This is that time when most of us remember someone we have meant to think about for months, maybe 12 of them. We remember then we act on it, or shrug, or think about it, or wonder honestly if there was a reason for it, or if there was not and we should reach out, or should we? Should they?
I think if I am doing thinking then there is something I have left undone, and need to tie that bow, snap that snap, zip that zipper, loosen that knot–make the call, write the letter, jot the note, tap the text. Oh my, how many colloquialisms are there per language for completing an undone?

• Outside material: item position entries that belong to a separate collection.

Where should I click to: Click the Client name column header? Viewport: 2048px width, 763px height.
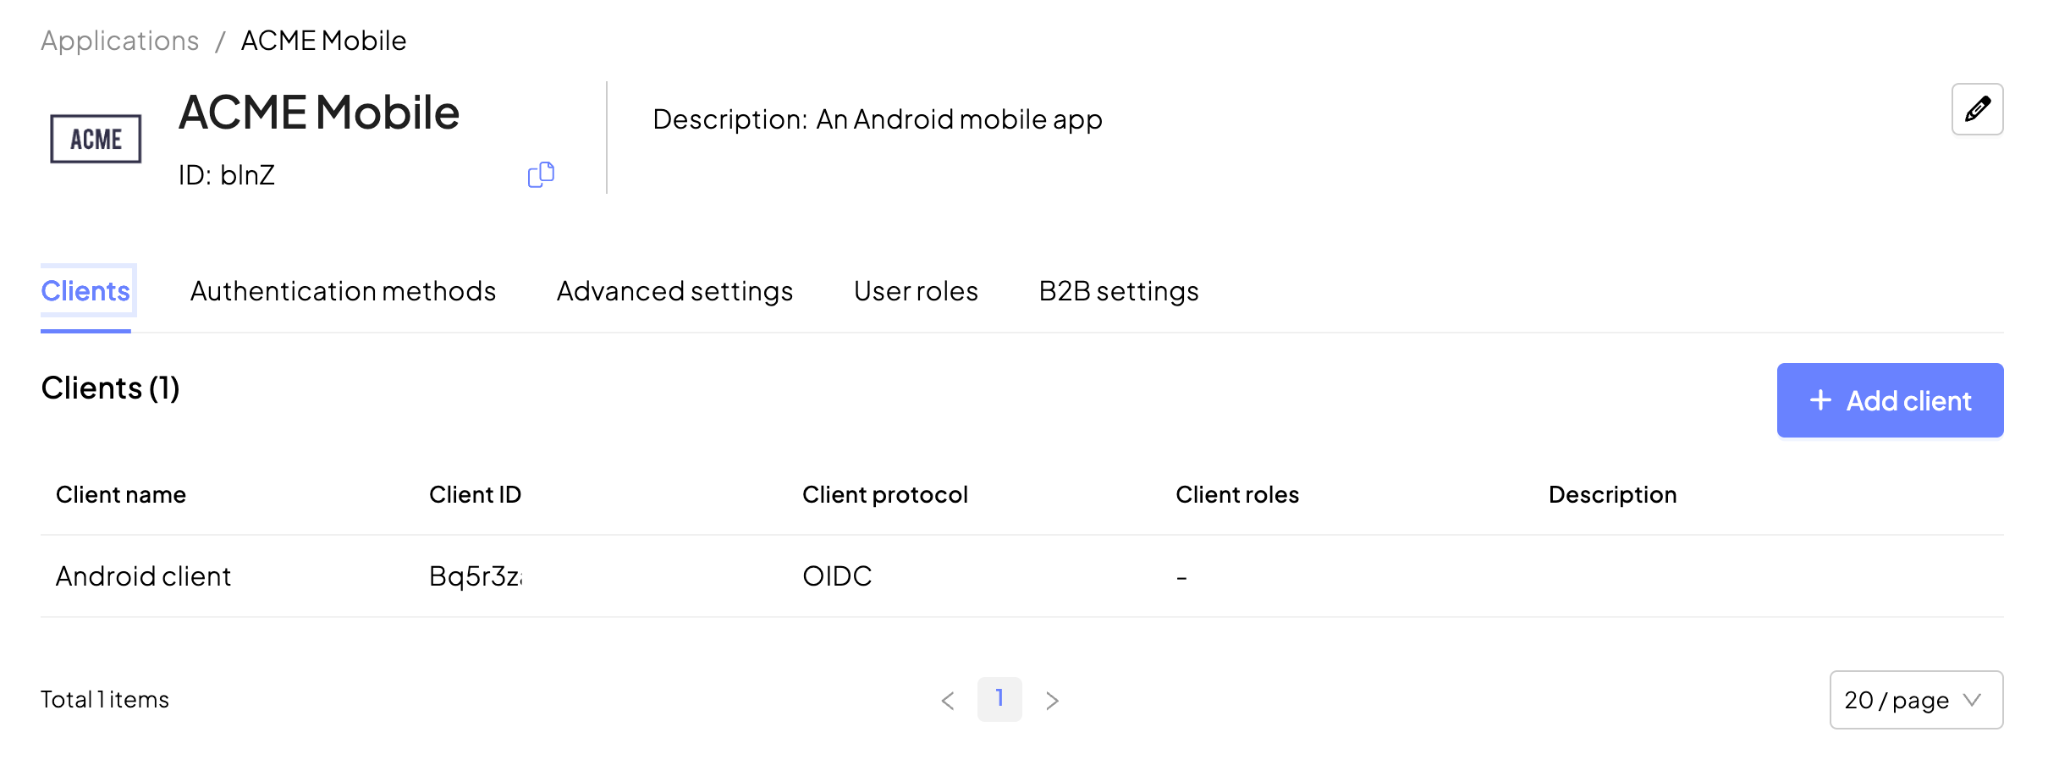tap(121, 495)
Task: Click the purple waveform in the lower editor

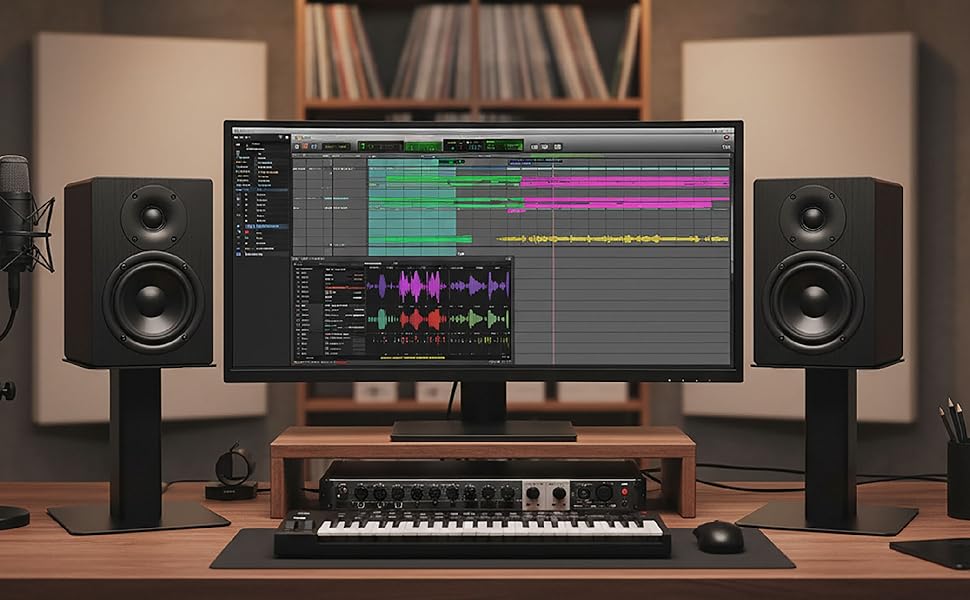Action: point(407,286)
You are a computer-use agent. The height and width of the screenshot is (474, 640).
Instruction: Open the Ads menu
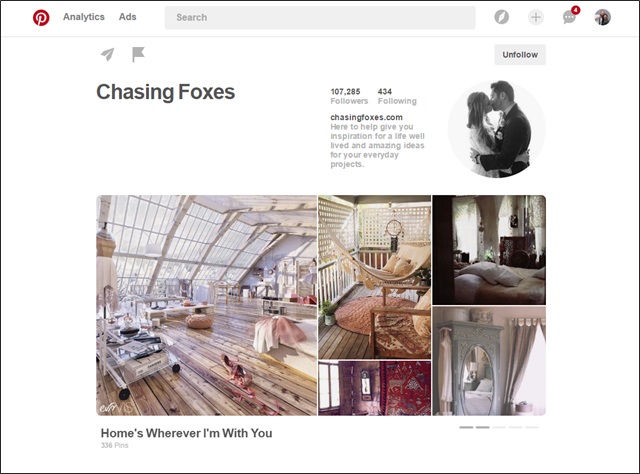click(x=127, y=17)
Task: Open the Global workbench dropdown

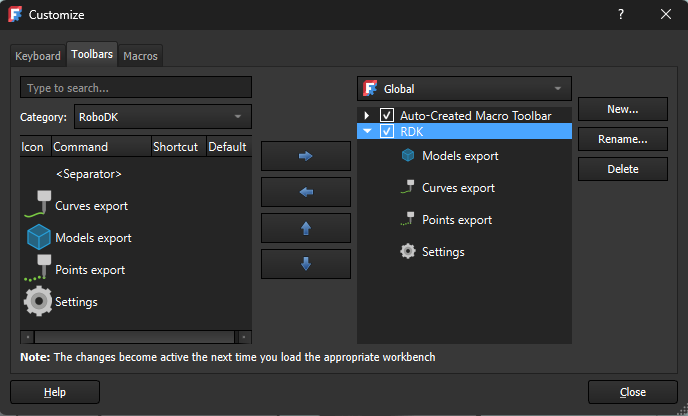Action: [465, 88]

Anyhow, while many species have burrowed and will stay so through, say February (or August in places in the upside down hemisphere of this earth, e.g. New Zealand), humans fight that natural weather avoider and don layers so to accomplish, “play” (like skiing–is that play? Does play by definition avoid effort? What is play? What is effort? Is it effort when push and shove may be involved but are not minded, may even be enjoyed?

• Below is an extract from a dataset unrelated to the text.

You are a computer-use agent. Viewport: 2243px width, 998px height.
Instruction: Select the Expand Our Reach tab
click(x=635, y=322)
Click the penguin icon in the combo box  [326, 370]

Admittedly, cocooning though I desire, I also, when I do so too long, desire–need to–emerge and move, move in the weather whatever it is. I tell myself I could curl up and read all winter. I cannot.
In fact, neither can most hibernating entities. Most, for instance chipmunks, oppossums, groundhogs, bats, have to rise and stretch their appendages occasionally, take a snack, warm their physical selves a bit, and get away from that recurrent dream that loses its allure once dreamed too often. Myself, I sleep so deeply, that if I awaken from a dream that I would like to record, I usually can’t. I take way too long to awaken, and the dream, by then, has flitted to behind its hatch. I know it’s there somewhere, because 10 or 15 years later it will send me a capsule of it and I will want the full dream, but I have only been teased. Nevertheless, I know it is there!! I know I still have it. If only my mind knew what my mind does with things.

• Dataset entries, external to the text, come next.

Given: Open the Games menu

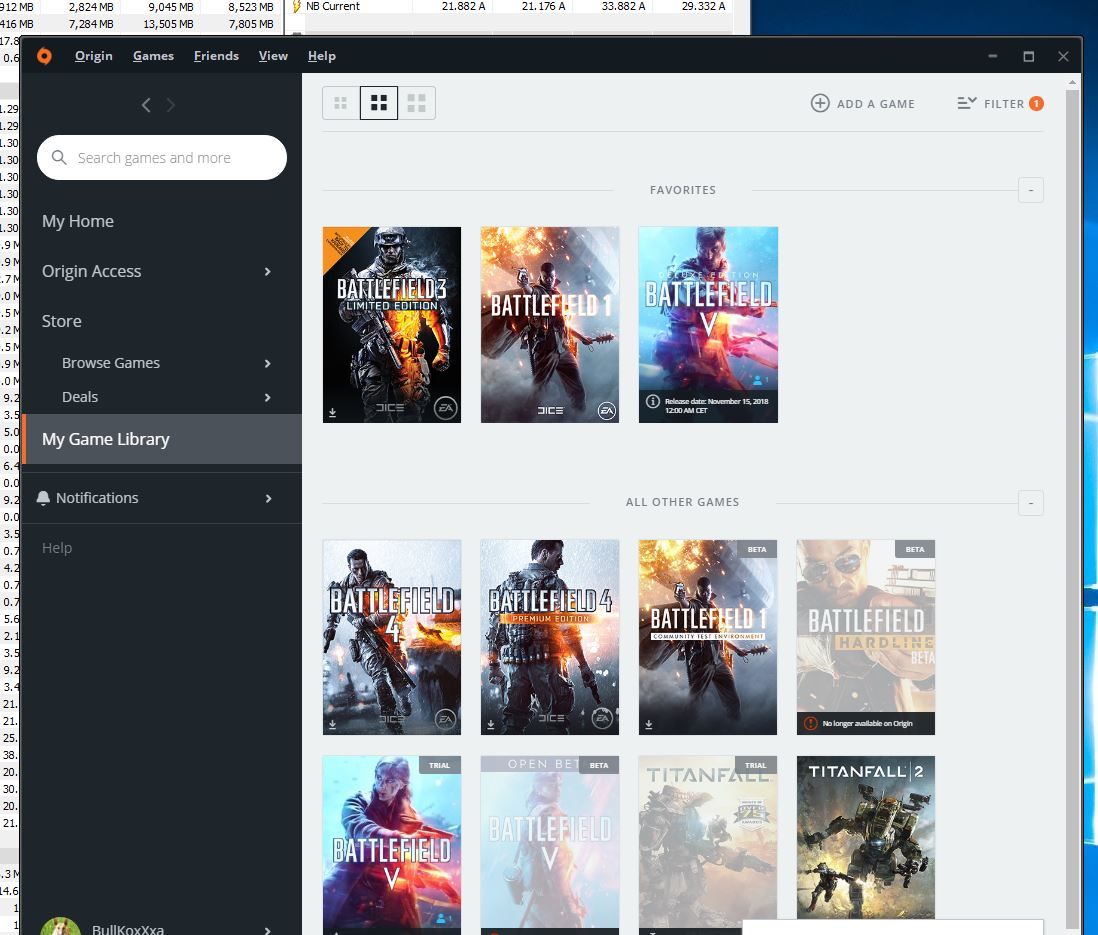Looking at the screenshot, I should [153, 56].
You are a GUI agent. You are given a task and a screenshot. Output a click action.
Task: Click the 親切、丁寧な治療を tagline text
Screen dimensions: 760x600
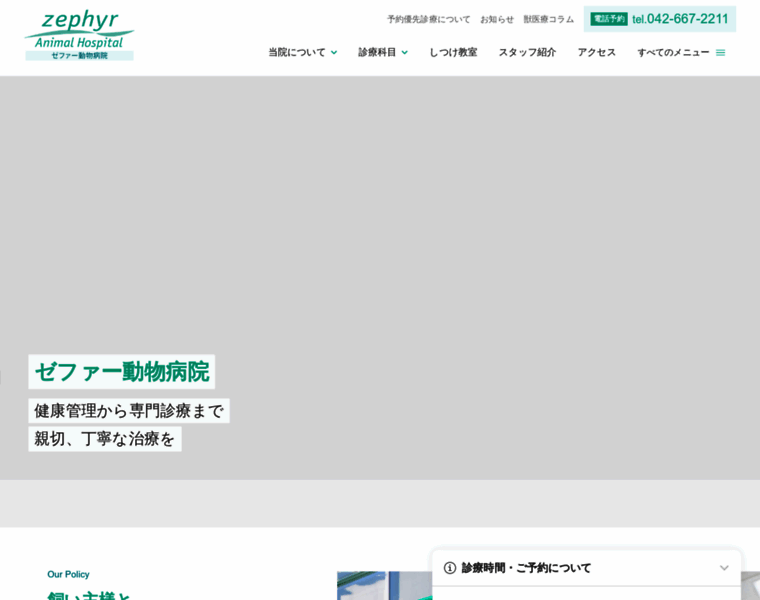tap(104, 439)
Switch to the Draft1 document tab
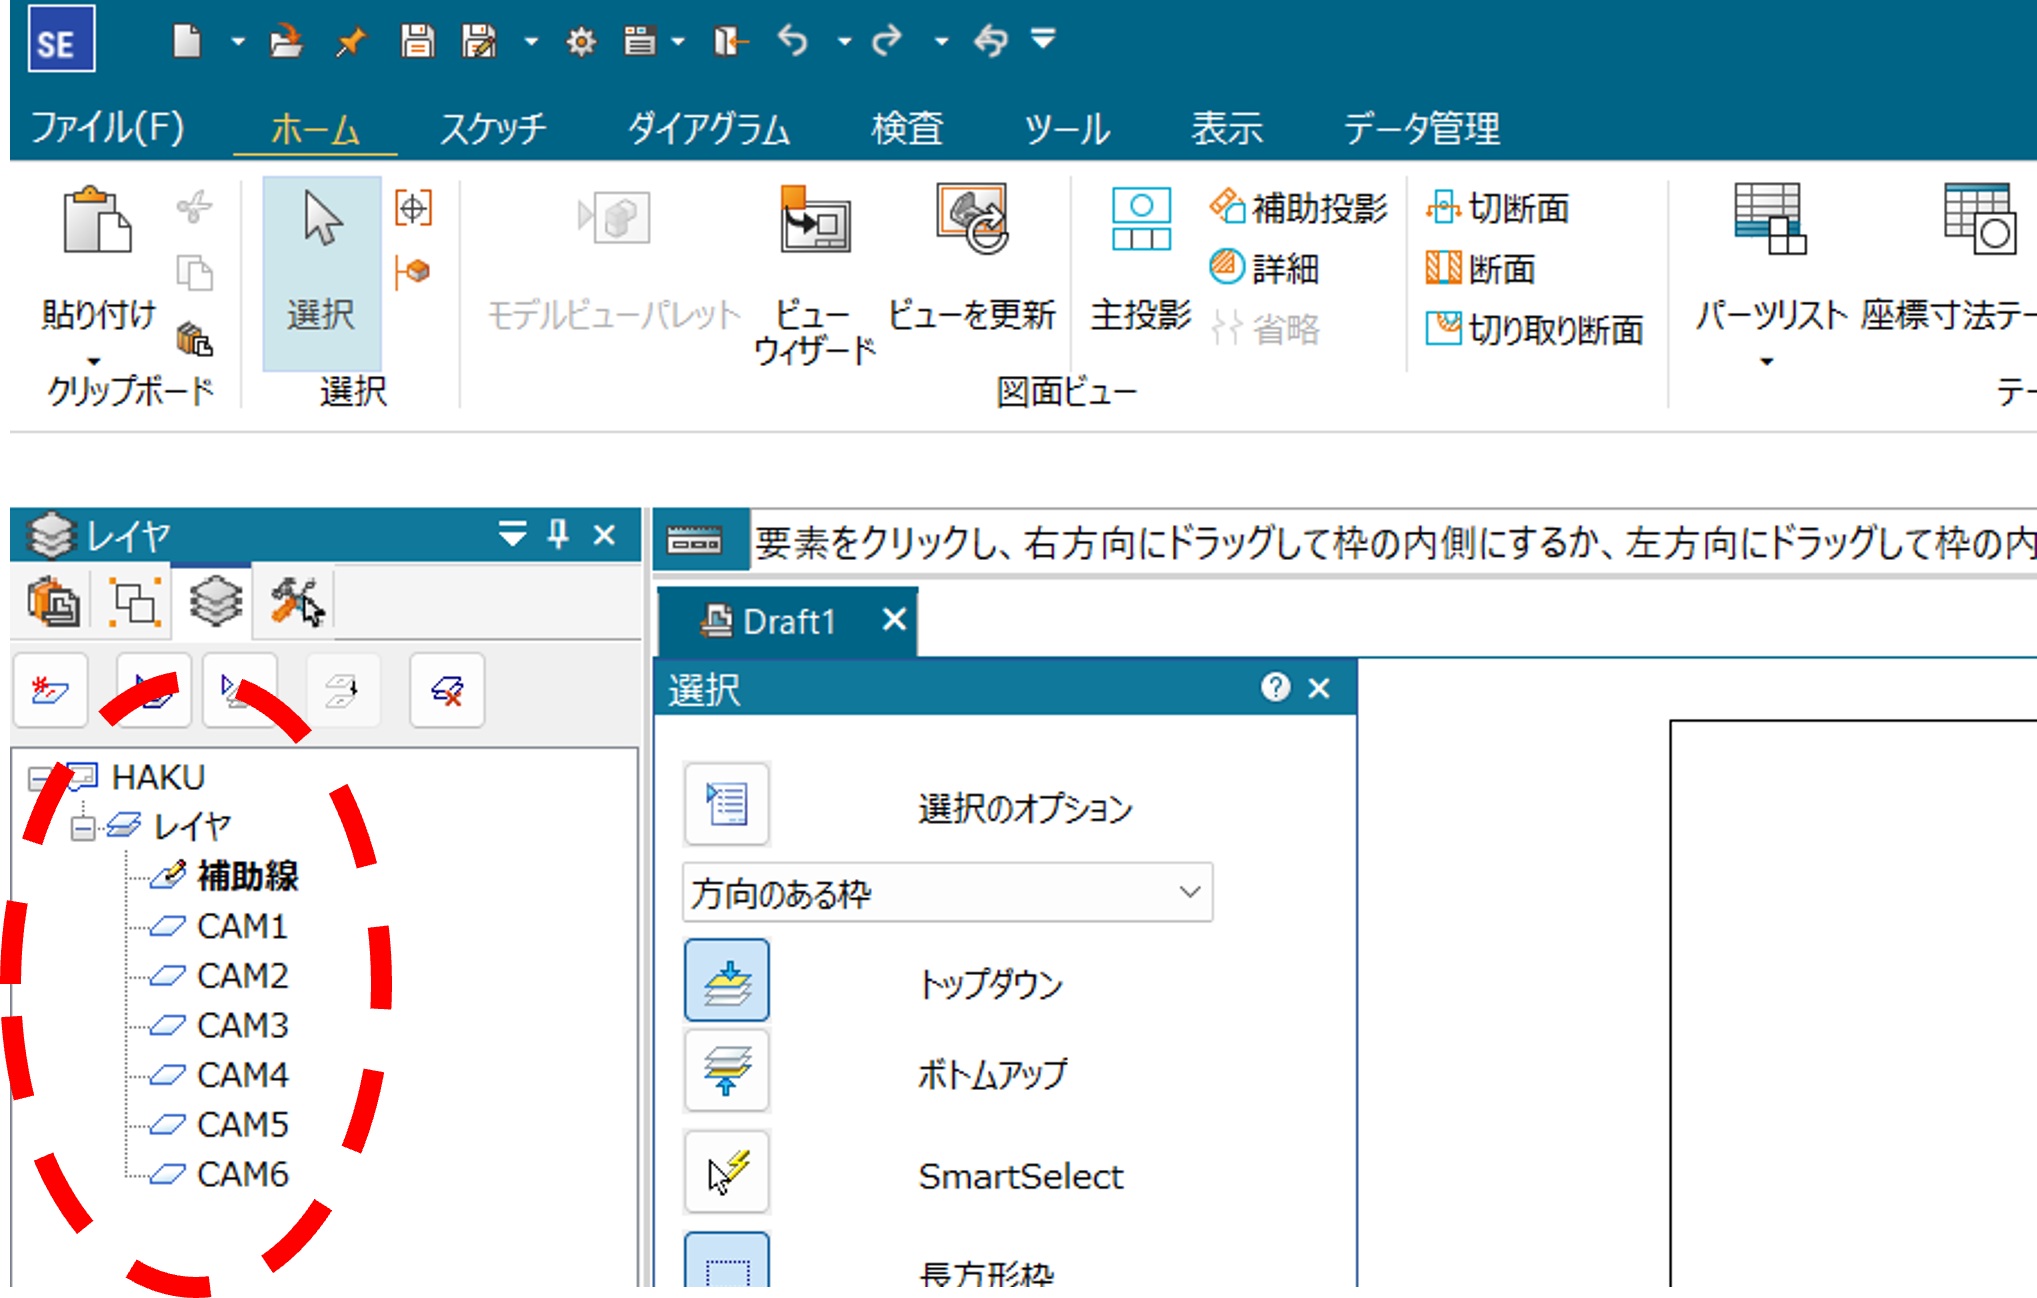 787,622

I am thinking of thinking. I am thinking of the amount of time a thought takes to assemble, rise, and talk. And then I always collapse back to that question(s)–what is time? Is time?
Time is the component quantity of various measurements. A construct. Absent a personality, a self. A way to shove space around like we control it.
We named it and it owns us.
Ha! What is space?
What is a name?
Greetings!! Stay in. Go out. Dance. Watch, as I am while I type here, the sunset. Listen to the neighbor rolling his trash barrel closer to the intended contents. Touch the smmoooth that is my cats’ fur. Smell the coffee I have just finished a cup of. Greetings!!